═════ DATASET CONTENT ═════
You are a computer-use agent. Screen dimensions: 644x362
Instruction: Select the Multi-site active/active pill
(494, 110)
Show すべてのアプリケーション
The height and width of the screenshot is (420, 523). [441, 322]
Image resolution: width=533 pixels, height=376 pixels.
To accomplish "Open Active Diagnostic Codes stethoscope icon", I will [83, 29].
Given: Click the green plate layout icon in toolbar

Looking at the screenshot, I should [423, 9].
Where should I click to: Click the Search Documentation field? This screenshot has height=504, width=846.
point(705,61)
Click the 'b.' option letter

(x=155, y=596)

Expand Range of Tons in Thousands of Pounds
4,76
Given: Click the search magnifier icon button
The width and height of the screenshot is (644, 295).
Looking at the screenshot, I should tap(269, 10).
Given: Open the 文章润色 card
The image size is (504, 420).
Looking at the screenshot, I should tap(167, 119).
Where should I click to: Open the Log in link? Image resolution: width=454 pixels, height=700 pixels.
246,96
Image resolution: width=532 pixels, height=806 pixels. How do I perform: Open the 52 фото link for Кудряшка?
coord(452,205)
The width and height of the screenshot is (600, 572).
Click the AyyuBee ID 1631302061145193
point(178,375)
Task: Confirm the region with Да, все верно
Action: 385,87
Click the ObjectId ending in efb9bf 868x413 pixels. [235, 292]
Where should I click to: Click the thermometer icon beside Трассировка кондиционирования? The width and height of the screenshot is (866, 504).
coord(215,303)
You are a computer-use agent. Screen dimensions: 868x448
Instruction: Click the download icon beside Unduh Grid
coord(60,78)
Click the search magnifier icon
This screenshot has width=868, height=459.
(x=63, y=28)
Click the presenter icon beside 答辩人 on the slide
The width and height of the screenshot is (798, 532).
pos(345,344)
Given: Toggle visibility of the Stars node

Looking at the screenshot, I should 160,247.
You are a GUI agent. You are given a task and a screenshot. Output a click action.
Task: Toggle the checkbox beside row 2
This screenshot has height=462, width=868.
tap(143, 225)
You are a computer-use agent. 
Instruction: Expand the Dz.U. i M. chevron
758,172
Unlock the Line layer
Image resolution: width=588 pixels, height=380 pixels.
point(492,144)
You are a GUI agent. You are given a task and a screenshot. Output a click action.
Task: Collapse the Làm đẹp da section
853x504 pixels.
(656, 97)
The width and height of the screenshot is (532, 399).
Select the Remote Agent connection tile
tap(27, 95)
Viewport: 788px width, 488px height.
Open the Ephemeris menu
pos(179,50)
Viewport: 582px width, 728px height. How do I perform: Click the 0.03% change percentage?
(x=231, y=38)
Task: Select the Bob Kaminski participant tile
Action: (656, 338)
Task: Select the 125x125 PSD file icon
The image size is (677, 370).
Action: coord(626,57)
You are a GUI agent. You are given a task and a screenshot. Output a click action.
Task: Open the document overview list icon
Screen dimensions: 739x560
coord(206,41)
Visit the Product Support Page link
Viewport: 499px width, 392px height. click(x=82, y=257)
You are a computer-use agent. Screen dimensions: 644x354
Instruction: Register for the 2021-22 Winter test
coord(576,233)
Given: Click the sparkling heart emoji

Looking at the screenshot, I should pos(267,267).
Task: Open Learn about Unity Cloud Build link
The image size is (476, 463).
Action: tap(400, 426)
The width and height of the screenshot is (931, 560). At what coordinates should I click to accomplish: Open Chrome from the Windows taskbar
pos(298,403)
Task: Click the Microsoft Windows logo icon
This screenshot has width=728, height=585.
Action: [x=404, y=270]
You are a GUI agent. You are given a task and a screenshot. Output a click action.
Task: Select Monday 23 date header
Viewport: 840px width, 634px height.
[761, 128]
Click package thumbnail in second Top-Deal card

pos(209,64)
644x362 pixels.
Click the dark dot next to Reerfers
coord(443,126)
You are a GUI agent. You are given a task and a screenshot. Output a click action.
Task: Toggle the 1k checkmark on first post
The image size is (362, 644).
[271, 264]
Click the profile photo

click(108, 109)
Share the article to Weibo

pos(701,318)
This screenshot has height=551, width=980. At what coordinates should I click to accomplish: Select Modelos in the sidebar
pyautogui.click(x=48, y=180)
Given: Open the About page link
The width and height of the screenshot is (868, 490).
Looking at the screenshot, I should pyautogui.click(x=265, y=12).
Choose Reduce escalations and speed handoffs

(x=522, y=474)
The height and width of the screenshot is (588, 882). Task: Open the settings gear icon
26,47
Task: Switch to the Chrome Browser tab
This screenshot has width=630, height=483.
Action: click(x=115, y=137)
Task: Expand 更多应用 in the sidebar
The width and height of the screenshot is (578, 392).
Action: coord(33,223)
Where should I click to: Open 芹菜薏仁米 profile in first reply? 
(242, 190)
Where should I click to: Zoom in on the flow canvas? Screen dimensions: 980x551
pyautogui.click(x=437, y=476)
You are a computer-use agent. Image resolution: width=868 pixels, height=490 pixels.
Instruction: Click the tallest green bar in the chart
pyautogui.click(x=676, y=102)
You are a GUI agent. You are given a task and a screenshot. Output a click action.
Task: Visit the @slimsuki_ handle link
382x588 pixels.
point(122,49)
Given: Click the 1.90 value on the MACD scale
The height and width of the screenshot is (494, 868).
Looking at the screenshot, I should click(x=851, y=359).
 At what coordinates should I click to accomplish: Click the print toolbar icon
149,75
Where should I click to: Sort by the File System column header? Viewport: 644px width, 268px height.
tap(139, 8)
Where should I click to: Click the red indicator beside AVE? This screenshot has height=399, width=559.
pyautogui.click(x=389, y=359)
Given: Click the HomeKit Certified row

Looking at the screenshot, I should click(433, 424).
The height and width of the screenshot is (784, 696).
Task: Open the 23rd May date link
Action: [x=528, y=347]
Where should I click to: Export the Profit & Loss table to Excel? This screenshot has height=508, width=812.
═════
WHAT THE EXERCISE ASKS | Using the data above, return each line exactly as written.

SOLVED PROBLEM |
You are a computer-use agent. Screen dimensions: 644x362
Instruction: Select the Multi-site active/active pill
(494, 110)
Show すべてのアプリケーション
The height and width of the screenshot is (420, 523). [441, 322]
Image resolution: width=533 pixels, height=376 pixels.
To accomplish "Open Active Diagnostic Codes stethoscope icon", I will [83, 29].
Given: Click the green plate layout icon in toolbar

Looking at the screenshot, I should [423, 9].
Where should I click to: Click the Search Documentation field? This screenshot has height=504, width=846.
point(705,61)
Click the 'b.' option letter

(x=155, y=596)

Expand Range of Tons in Thousands of Pounds
4,76
Given: Click the search magnifier icon button
The width and height of the screenshot is (644, 295).
Looking at the screenshot, I should tap(269, 10).
Given: Open the 文章润色 card
The image size is (504, 420).
Looking at the screenshot, I should tap(167, 119).
Where should I click to: Open the Log in link? Image resolution: width=454 pixels, height=700 pixels.
246,96
Image resolution: width=532 pixels, height=806 pixels. How do I perform: Open the 52 фото link for Кудряшка?
coord(452,205)
The width and height of the screenshot is (600, 572).
Click the AyyuBee ID 1631302061145193
point(178,375)
Task: Confirm the region with Да, все верно
Action: 385,87
Click the ObjectId ending in efb9bf 868x413 pixels. [235, 292]
Where should I click to: Click the thermometer icon beside Трассировка кондиционирования? The width and height of the screenshot is (866, 504).
coord(215,303)
You are a computer-use agent. Screen dimensions: 868x448
Instruction: Click the download icon beside Unduh Grid
coord(60,78)
Click the search magnifier icon
This screenshot has width=868, height=459.
(x=63, y=28)
Click the presenter icon beside 答辩人 on the slide
The width and height of the screenshot is (798, 532).
pos(345,344)
Given: Toggle visibility of the Stars node

Looking at the screenshot, I should 160,247.
You are a GUI agent. You are given a task and a screenshot. Output a click action.
Task: Toggle the checkbox beside row 2
This screenshot has height=462, width=868.
tap(143, 225)
You are a computer-use agent. 
Instruction: Expand the Dz.U. i M. chevron
758,172
Unlock the Line layer
Image resolution: width=588 pixels, height=380 pixels.
point(492,144)
You are a GUI agent. You are given a task and a screenshot. Output a click action.
Task: Collapse the Làm đẹp da section
853x504 pixels.
(656, 97)
The width and height of the screenshot is (532, 399).
Select the Remote Agent connection tile
tap(27, 95)
Viewport: 788px width, 488px height.
Open the Ephemeris menu
pos(179,50)
Viewport: 582px width, 728px height. How do I perform: Click the 0.03% change percentage?
(x=231, y=38)
Task: Select the Bob Kaminski participant tile
Action: (656, 338)
Task: Select the 125x125 PSD file icon
The image size is (677, 370).
Action: coord(626,57)
You are a GUI agent. You are given a task and a screenshot. Output a click action.
Task: Open the document overview list icon
Screen dimensions: 739x560
coord(206,41)
Visit the Product Support Page link
Viewport: 499px width, 392px height. click(x=82, y=257)
You are a computer-use agent. Screen dimensions: 644x354
Instruction: Register for the 2021-22 Winter test
coord(576,233)
Given: Click the sparkling heart emoji

Looking at the screenshot, I should pos(267,267).
Task: Open Learn about Unity Cloud Build link
The image size is (476, 463).
Action: tap(400, 426)
The width and height of the screenshot is (931, 560). At what coordinates should I click to accomplish: Open Chrome from the Windows taskbar
pos(298,403)
Task: Click the Microsoft Windows logo icon
This screenshot has width=728, height=585.
Action: [x=404, y=270]
You are a GUI agent. You are given a task and a screenshot. Output a click action.
Task: Select Monday 23 date header
Viewport: 840px width, 634px height.
[761, 128]
Click package thumbnail in second Top-Deal card

pos(209,64)
644x362 pixels.
Click the dark dot next to Reerfers
coord(443,126)
You are a GUI agent. You are given a task and a screenshot. Output a click action.
Task: Toggle the 1k checkmark on first post
The image size is (362, 644).
[271, 264]
Click the profile photo

click(108, 109)
Share the article to Weibo

pos(701,318)
This screenshot has height=551, width=980. At what coordinates should I click to accomplish: Select Modelos in the sidebar
pyautogui.click(x=48, y=180)
Given: Open the About page link
The width and height of the screenshot is (868, 490).
Looking at the screenshot, I should pyautogui.click(x=265, y=12).
Choose Reduce escalations and speed handoffs

(x=522, y=474)
The height and width of the screenshot is (588, 882). Task: Open the settings gear icon
26,47
Task: Switch to the Chrome Browser tab
This screenshot has width=630, height=483.
Action: click(x=115, y=137)
Task: Expand 更多应用 in the sidebar
The width and height of the screenshot is (578, 392).
Action: coord(33,223)
Where should I click to: Open 芹菜薏仁米 profile in first reply? 
(242, 190)
Where should I click to: Zoom in on the flow canvas? Screen dimensions: 980x551
pyautogui.click(x=437, y=476)
You are a computer-use agent. Image resolution: width=868 pixels, height=490 pixels.
Instruction: Click the tallest green bar in the chart
pyautogui.click(x=676, y=102)
You are a GUI agent. You are given a task and a screenshot. Output a click action.
Task: Visit the @slimsuki_ handle link
382x588 pixels.
point(122,49)
Given: Click the 1.90 value on the MACD scale
The height and width of the screenshot is (494, 868).
Looking at the screenshot, I should click(x=851, y=359).
 At what coordinates should I click to accomplish: Click the print toolbar icon
149,75
Where should I click to: Sort by the File System column header? Viewport: 644px width, 268px height.
tap(139, 8)
Where should I click to: Click the red indicator beside AVE? This screenshot has height=399, width=559.
pyautogui.click(x=389, y=359)
Given: Click the HomeKit Certified row

Looking at the screenshot, I should click(433, 424).
The height and width of the screenshot is (784, 696).
Task: Open the 23rd May date link
Action: [x=528, y=347]
Where should I click to: Export the Profit & Loss table to Excel? This screenshot has height=508, width=812.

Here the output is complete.